Pôle emploi demeure un intermédiaire privilégié puisque près de trois établissements sur quatre (72,6%) envisagent de confier leurs recrutements à Pôle emploi.


Parmi les profils les plus demandés figurent plusieurs métiers de services aux particuliers comme les aides à domicile ou les aides ménagères, les animateurs socioculturels, les serveurs de café et de restaurant, les employés de l’hôtellerie. Les services aux entreprises offrent également de nombreuses opportunités, soit sur des postes opérationnels et peu qualifiés (agents d’entretien de locaux, manutentionnaires), soit sur des postes de cadres (ingénieurs, cadres d’études et R&D en informatique).

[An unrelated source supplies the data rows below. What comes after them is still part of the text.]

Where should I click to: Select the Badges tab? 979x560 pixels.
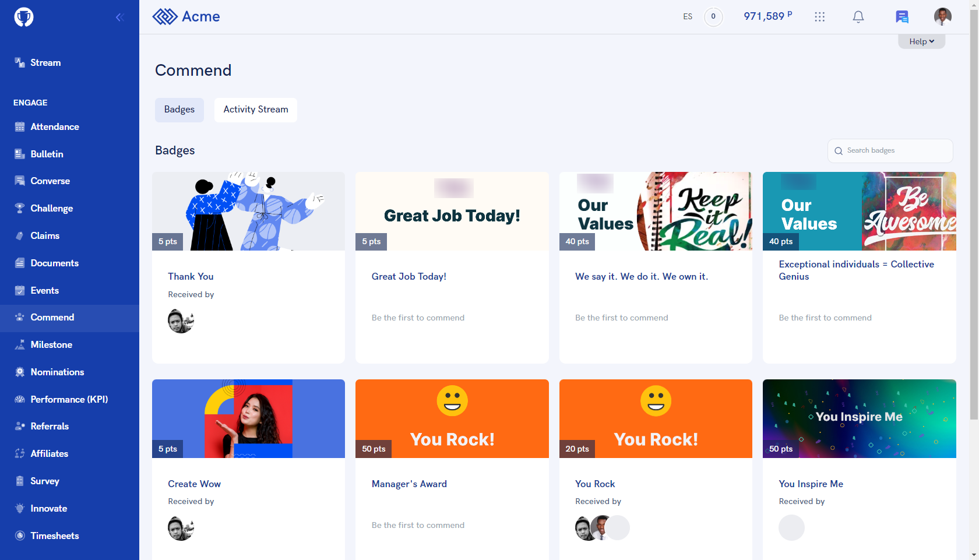179,110
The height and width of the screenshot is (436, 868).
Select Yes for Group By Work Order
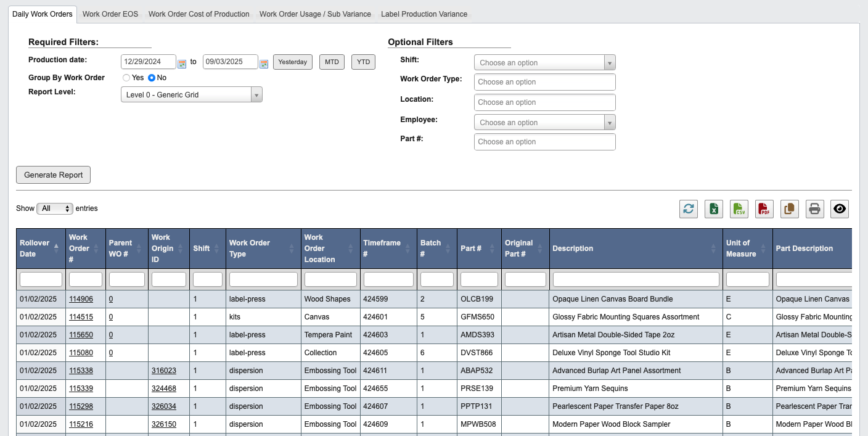click(x=126, y=78)
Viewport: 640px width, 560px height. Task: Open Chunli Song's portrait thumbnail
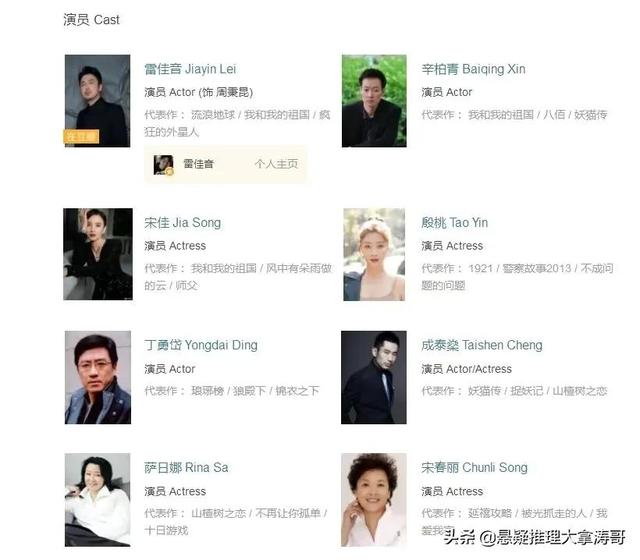[374, 500]
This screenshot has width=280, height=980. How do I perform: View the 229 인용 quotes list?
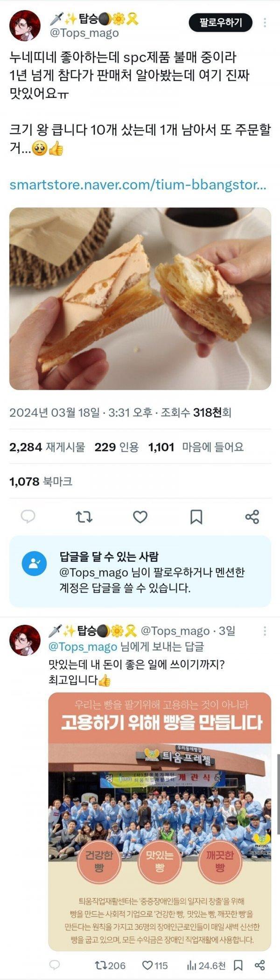[x=117, y=448]
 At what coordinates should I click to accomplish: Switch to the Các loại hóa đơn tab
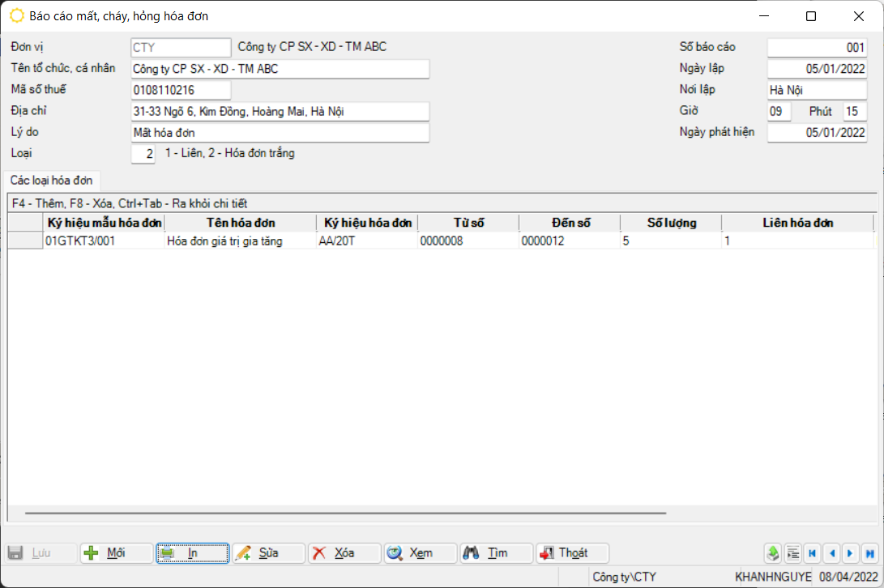[x=52, y=180]
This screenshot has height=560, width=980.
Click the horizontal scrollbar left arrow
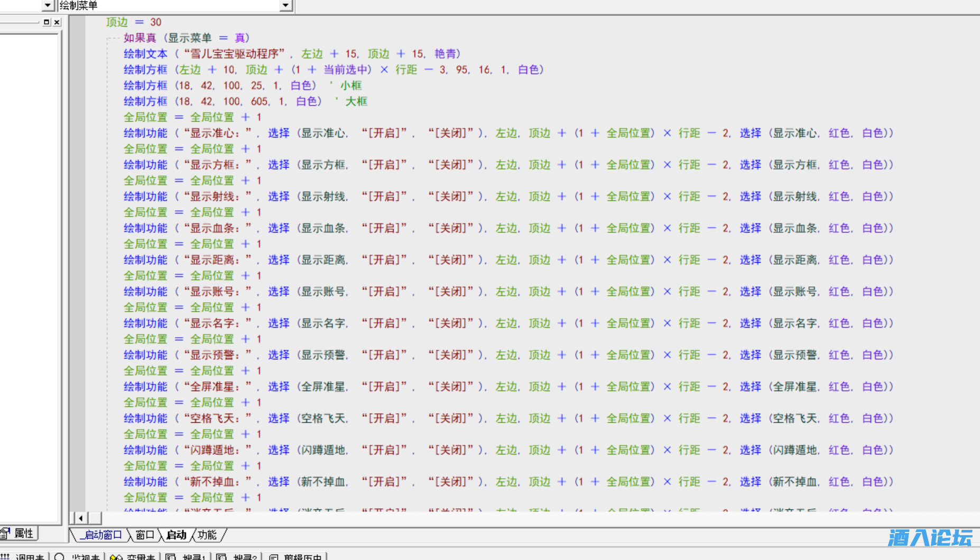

Le secteur des services concentre, à lui seul, 64,4% des projets de recrutement, en hausse de 3,4%. Le commerce voit ses perspectives d’embauche progresser (+7,2) par rapport à 2014, avec 12,1% des projets en 2015. L’industrie avec 8,2% des intentions d’embauche affiche également une hausse (4,3%).Tandis que le secteur de la construction est en baisse de 16,6% par rapport à 2014.


La baisse tendancielle des difficultés de recrutement anticipées se confirme en 2015. En effet, la part des embauches jugées difficiles s’établit à 32,4% (soit 10 points de moins qu’en 2012). Toutefois, les difficultés restent plus importantes dans les petites structures
Selon les employeurs, ces difficultés sont le plus souvent liées à la pénurie de candidat, à l’inadéquation des profils et aux conditions de travail.